Takim sposobem zaczęłam przeglądać wszystkie książki. Na każdego klona
przypadały dwie szafki z książkami. Dzieliłam książki na kategorie. Te które
mogą być ciekawe i odprężające zapisywałam autora i tytuł, aby potem je wziąć.
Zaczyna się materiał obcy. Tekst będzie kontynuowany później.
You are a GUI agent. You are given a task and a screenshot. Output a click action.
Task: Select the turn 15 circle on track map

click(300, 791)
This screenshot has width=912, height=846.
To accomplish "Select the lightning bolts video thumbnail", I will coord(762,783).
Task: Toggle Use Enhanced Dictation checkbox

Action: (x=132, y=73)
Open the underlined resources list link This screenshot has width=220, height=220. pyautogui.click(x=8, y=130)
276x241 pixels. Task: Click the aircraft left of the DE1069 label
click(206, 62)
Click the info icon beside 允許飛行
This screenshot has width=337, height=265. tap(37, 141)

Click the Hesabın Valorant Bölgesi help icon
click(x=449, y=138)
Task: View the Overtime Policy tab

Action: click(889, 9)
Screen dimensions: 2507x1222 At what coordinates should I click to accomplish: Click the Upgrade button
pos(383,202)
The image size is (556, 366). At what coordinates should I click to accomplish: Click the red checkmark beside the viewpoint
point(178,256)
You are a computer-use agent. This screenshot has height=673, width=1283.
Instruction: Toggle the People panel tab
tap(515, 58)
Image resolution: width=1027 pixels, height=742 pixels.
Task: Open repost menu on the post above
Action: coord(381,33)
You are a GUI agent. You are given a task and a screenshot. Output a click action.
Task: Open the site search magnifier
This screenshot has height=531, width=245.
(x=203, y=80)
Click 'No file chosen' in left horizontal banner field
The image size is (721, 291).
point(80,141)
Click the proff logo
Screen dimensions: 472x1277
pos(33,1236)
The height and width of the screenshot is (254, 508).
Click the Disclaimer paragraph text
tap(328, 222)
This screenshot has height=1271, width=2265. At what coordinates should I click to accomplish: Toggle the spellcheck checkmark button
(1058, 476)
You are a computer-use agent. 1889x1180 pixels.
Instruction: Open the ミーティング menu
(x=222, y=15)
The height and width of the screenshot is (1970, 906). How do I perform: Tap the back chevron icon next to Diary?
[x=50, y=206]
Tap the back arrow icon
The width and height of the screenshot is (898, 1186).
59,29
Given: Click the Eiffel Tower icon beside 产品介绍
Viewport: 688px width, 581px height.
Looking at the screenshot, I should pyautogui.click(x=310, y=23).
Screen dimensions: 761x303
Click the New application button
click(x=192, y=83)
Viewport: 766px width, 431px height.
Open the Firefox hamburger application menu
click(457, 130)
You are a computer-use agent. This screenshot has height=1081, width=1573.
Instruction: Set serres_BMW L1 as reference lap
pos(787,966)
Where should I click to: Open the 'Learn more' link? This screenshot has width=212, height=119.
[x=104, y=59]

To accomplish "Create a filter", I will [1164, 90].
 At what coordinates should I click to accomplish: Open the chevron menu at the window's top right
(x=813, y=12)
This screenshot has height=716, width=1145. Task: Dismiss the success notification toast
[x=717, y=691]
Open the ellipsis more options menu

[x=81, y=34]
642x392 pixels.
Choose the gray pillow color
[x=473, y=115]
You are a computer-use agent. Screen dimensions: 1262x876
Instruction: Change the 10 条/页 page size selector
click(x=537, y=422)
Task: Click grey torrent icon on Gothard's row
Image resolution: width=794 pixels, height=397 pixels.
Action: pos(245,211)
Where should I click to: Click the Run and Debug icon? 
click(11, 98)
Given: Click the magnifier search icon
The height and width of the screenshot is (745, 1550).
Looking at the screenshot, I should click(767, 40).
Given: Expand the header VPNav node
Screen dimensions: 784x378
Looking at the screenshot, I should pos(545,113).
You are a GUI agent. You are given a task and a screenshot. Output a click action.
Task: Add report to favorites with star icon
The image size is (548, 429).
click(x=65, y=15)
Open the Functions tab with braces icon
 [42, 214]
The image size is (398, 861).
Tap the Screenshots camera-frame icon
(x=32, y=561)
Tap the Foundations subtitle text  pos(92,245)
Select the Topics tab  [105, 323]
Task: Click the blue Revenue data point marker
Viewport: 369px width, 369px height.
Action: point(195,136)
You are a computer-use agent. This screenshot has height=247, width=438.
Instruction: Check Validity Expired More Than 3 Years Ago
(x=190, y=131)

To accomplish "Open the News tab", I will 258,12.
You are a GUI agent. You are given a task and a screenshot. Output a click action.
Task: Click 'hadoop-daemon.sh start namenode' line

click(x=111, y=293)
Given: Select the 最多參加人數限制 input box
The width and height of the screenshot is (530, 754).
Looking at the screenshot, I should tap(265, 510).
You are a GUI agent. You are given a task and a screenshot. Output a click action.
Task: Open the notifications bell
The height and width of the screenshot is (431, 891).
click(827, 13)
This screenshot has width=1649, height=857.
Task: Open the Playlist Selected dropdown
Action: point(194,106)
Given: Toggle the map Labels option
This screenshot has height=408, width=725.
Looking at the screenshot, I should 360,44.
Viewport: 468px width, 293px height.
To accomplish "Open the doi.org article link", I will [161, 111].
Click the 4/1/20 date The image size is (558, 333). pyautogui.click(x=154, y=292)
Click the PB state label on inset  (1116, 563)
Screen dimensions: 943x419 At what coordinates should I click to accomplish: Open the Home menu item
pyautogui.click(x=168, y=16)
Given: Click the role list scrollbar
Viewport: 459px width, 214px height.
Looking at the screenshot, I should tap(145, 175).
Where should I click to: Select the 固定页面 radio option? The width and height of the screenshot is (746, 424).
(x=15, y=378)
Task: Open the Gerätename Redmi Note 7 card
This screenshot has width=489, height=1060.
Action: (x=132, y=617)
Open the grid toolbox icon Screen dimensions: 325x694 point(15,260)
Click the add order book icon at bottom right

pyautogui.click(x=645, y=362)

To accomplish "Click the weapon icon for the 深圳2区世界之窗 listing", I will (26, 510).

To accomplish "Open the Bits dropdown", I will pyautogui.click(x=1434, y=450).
Znalazłam też książkę z technikami, między innymi techniką kopiowania
przedmiotów. Wszystkie stałe, twarde przedmioty, takie jak stół czy kartka
mogłam bez obaw kopiować, ale jeśli chciałabym skopiować poduszkę to wyszła by
twarda. Od tamtej strony wszystkie nowe przepisy jakie znalazłam kopiowałam, a
techniki albo rozpoznawałam i umiałam je robić, albo ich nie znałam, więc
kopiowałam. Z resztą te co znałam też kopiowałam. W ciągu godziny przejrzałam
wszystkie książki. Najbardziej liczyła się teraz dla mnie umiejętność
kopiowania twardych przedmiotów i przenoszenia przedmiotów siłą woli. Mogłam
sprawić, że zaczęły lewitować nie wykorzystując dużej ilości siły. Odwołałam
wszystkie klony i trzymając w powietrzu skopiowane kartki ruszyłam w kierunku
pokoju, a Itachi za mną. Weszłam na chwilę do schowka i wyciągnęłam stamtąd dwa
duże, naprawdę duże segregatory. Zostawiłam to wszystko na biurku, bo wyczułam,
że Kakuzu już wrócił i dezaktywowałam moje oczy. Poszłam do kuchni i zastałam
tam dziesięć dużych toreb z zakupami. Westchnęłam i używając mojej najnowszej
techniki przenosiłam i układałam wszystko na pułkach. Była już czternasta
trzydzieści. Zdecydowałam się na szybki obiad. Tym razem nie tworzyłam już
klonów, a robiłam wszystko podnosząc przedmioty nową techniką. Zużywało to
mniej energii i bardziej widziałam co się dzieje. W jednym garnku zrobiłam sos,
w drugim ugotowałam makaron, a na patelni usmażyłam mięso z cebulą i
przyprawami. Połączyłam sos z mięsem i zaczęłam wynosić wszystko na stół. Nie
nakładałam im na talerze, bo nie wiedziałam kto ile zje. Nakryłam jedynie stół
talerzami i sztućcami, nalałam do szklanek soki i położyłam na środku miski
dwie z makaronem i dwie z sosem. Wyszłam na korytarz i wrzasnęłam, że jest obiad. Wchodząc każdy dawał mi karteczkę
z tym co lubi i wszyscy zaczęliśmy jeść.